> TRY IT:
Print nothing except the lines of the listing below from the line with "Task: Toggle the 入金 series in chart legend" to the line with "This screenshot has height=882, width=1372.", each exactly as written, both ends included.

(RECORDS Opens)

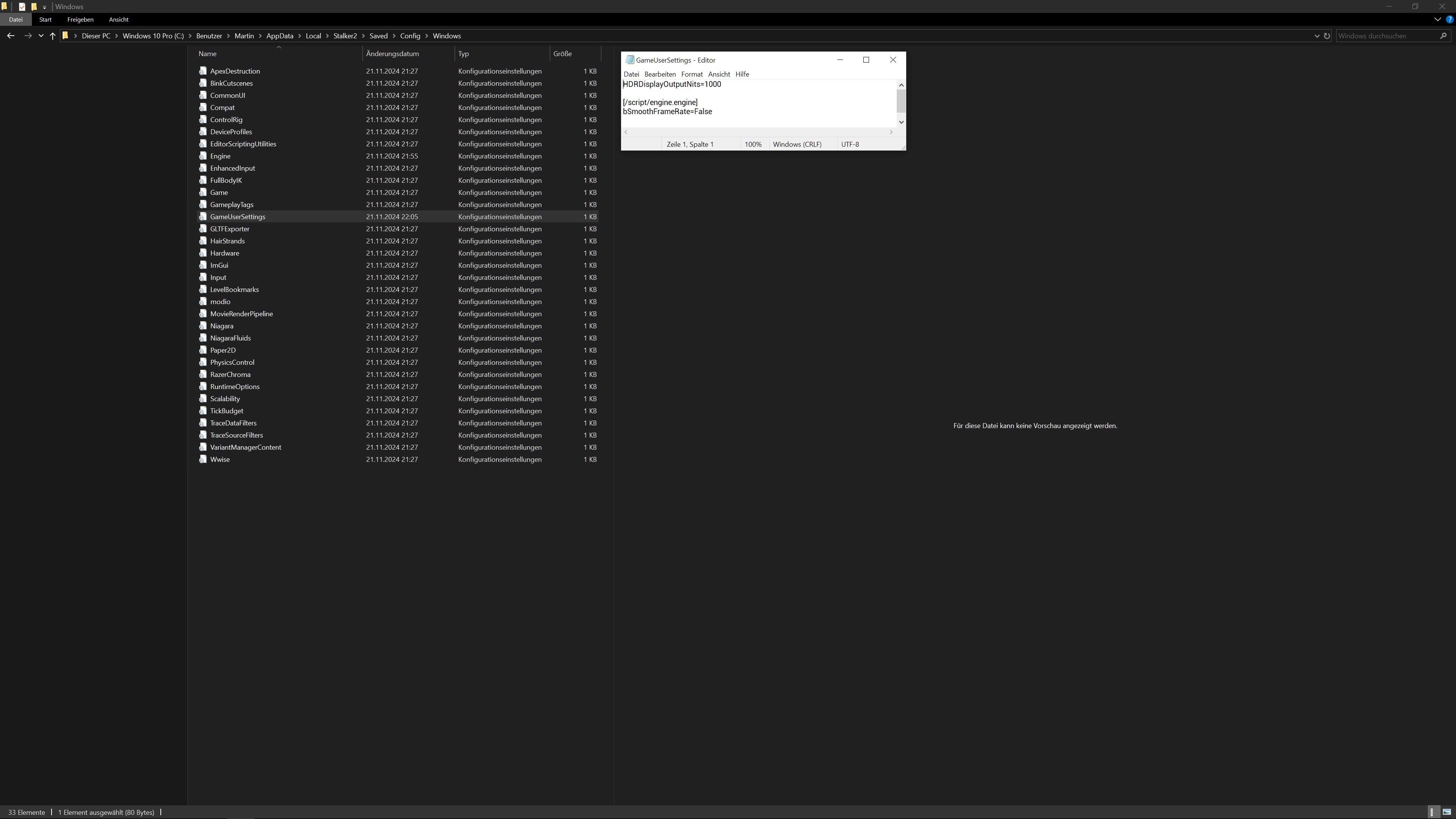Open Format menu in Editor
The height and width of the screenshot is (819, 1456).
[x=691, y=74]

(RECORDS Closes)
(RECORDS Opens)

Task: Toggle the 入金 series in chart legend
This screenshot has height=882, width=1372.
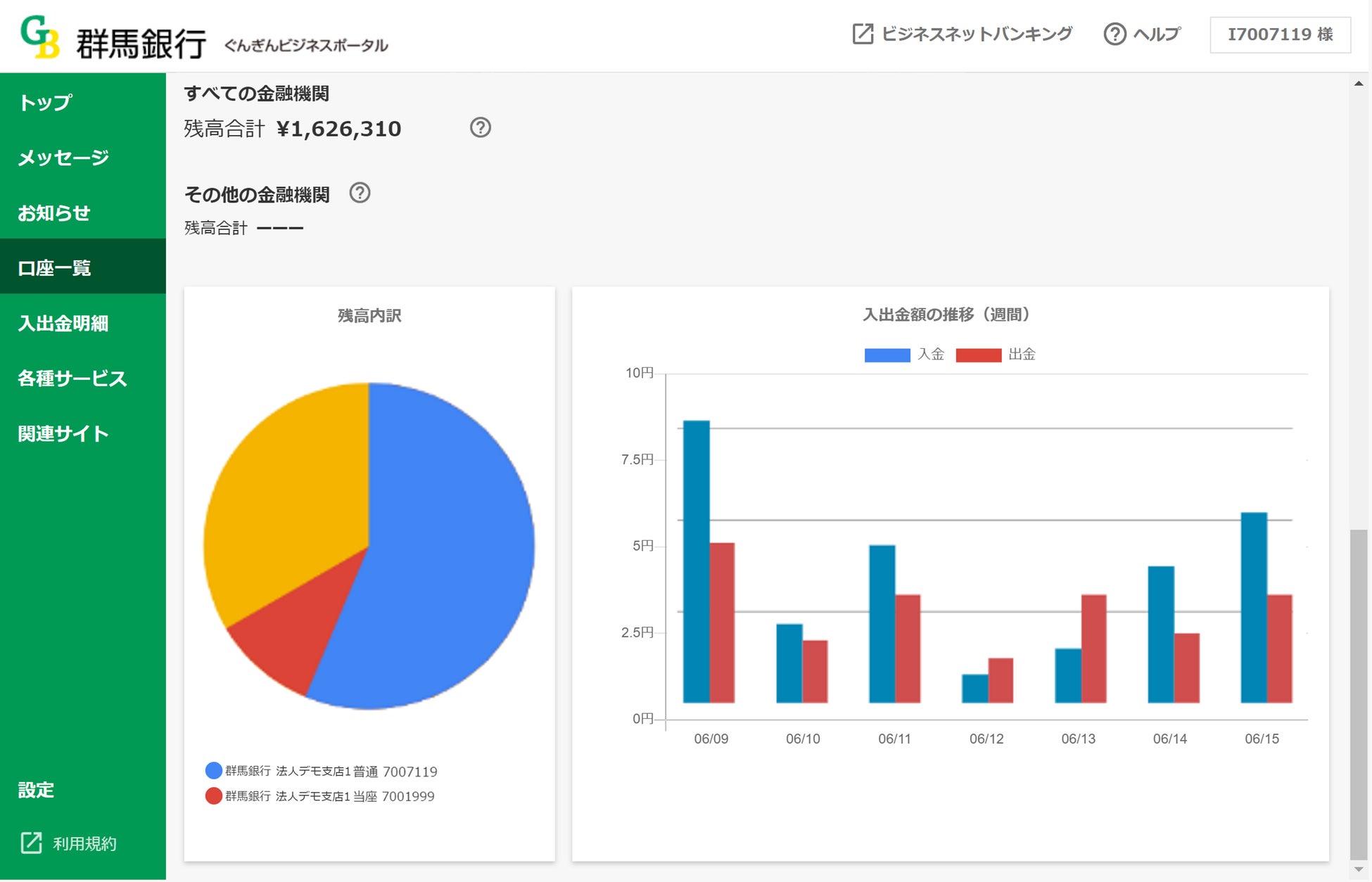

(RECORDS Closes)
(RECORDS Opens)

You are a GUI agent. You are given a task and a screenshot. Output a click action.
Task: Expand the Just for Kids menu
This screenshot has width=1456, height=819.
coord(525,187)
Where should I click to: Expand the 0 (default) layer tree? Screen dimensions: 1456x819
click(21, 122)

(RECORDS Closes)

> SOLUTION:
Task: Toggle the 入金 series in chart legend
This screenshot has height=882, width=1372.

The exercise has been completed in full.